Nestes meses tão complicados, o presidente chinês Xi Jinping manteve estreito contato com seus homólogos regionais, lembra Jorge Malena, e foram realizadas várias reuniões em formato virtual entre os ministros de Relações Exteriores latino-americanos e Wang Yi, o titular da diplomacia chinesa, no âmbito do Fórum China-Celac (Comunidade de Estados Latino-Americanos e Caribenhos), criado em 2014 por iniciativa de Pequim.
Como resultado dessa cooperação sanitária e econômica proporcionada, a China reforçou sua presença na região, segundo o professor Malena. “Em consequência dessa crescente relação multidimensional entre a China e a América Latina, o conflito estratégico entre Washington e Pequim se estendeu à região”, acrescenta. Não é de surpreender que a principal política da Administração anterior dos Estados Unidos em relação à América Latina tenha tido como foco, nos últimos quatro anos, conter a crescente presença e influência regional do gigante asiático. Com relativo sucesso em muitos casos.
O CASO DO EQUADOR
Um bom exemplo dessa batalha submersa que a China e os Estados Unidos estão travando na América Latina é o Equador.

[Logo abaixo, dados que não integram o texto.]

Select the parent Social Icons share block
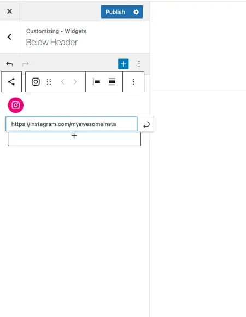Viewport: 246px width, 317px height. (11, 82)
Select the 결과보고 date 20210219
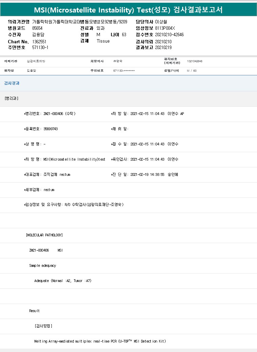Screen dimensions: 257x352 click(163, 48)
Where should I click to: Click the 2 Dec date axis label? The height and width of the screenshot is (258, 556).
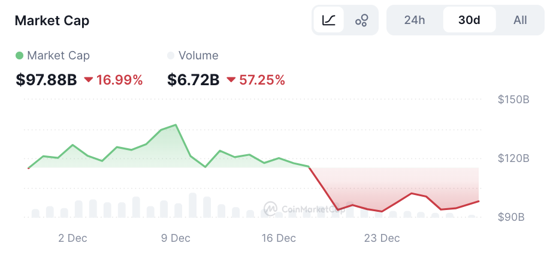click(x=72, y=238)
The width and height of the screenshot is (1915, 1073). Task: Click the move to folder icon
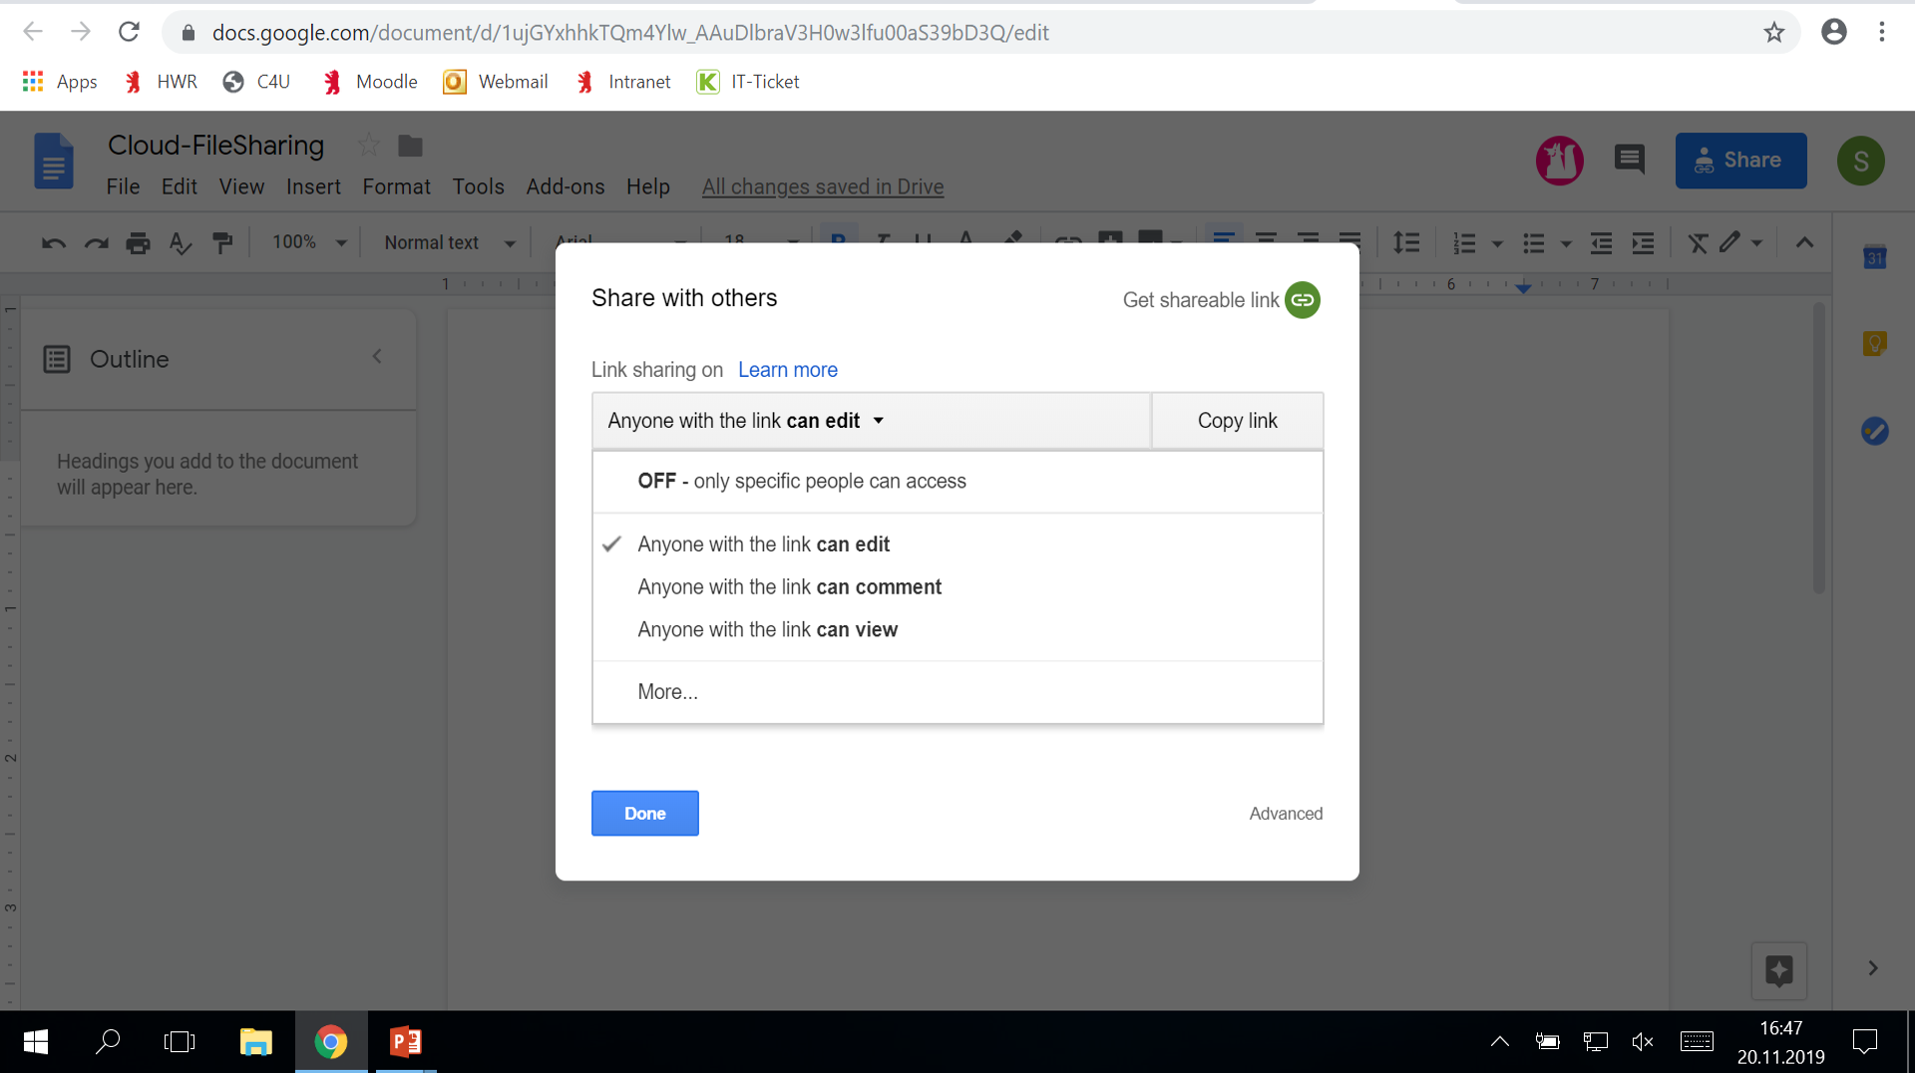[x=410, y=146]
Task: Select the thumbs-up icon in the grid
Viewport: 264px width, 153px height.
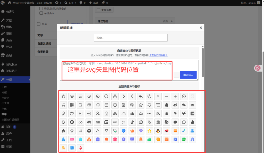Action: 63,96
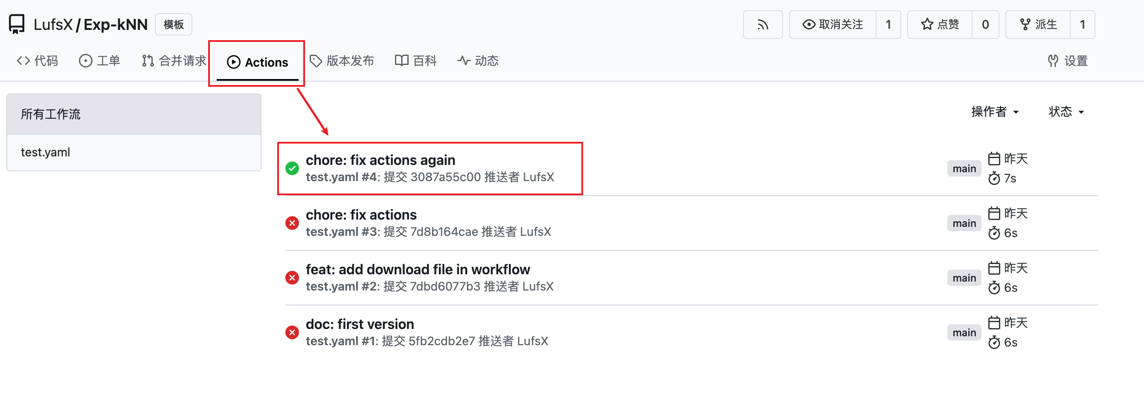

Nos últimos anos, o Governo chinês desenvolveu, não apenas na América Latina, uma política de empréstimos em última instância para países com economias em dificuldades. Foi o caso do Equador, mas também de Montenegro e de Angola, entre outros. Segundo dados do Banco Mundial, compilados pela Universidade de Boston, 63% da dívida bilateral oficial dos países mais pobres com as nações do G20 é devida à China, no valor de aproximadamente 112 bilhões de dólares.
Após a crise financeira de 2008, o Equador suspendeu os pagamentos e seu então presidente, Rafael Correa, decidiu recorrer à China, que não exigia planos de ajuste fiscal ou sustentabilidade da dívida para fazer o desembolso, como requeria o Fundo Monetário Internacional, e aceitava parte do pagamento desse financiamento em barris de petróleo. Com a crise desencadeada pela pandemia de 2020, o Equador buscou o adiamento dos pagamentos e uma nova linha de financiamento, de modo que a dívida do país com Pequim já correspondia a 78% de sua dívida externa. O acordo o obrigava a vender os barris de petróleo para a China a um preço abaixo do valor de mercado, o que reduziu a receita do país e tornou sua situação financeira mais insustentável. Em meados de janeiro, os Estados Unidos —por meio de sua Corporação Financeira Internacional para o Desenvolvimento— chegaram a um acordo com o Governo de Quito. Washington concordou em emprestar ao Equador 3,5 bilhões de dólares (18,3 bilhões de reais) para substituir parte de sua dívida externa, incluindo a que tem com Pequim, com a condição de que o país andino exclua as empresas chinesas de seu desenvolvimento de redes de telecomunicações 5G.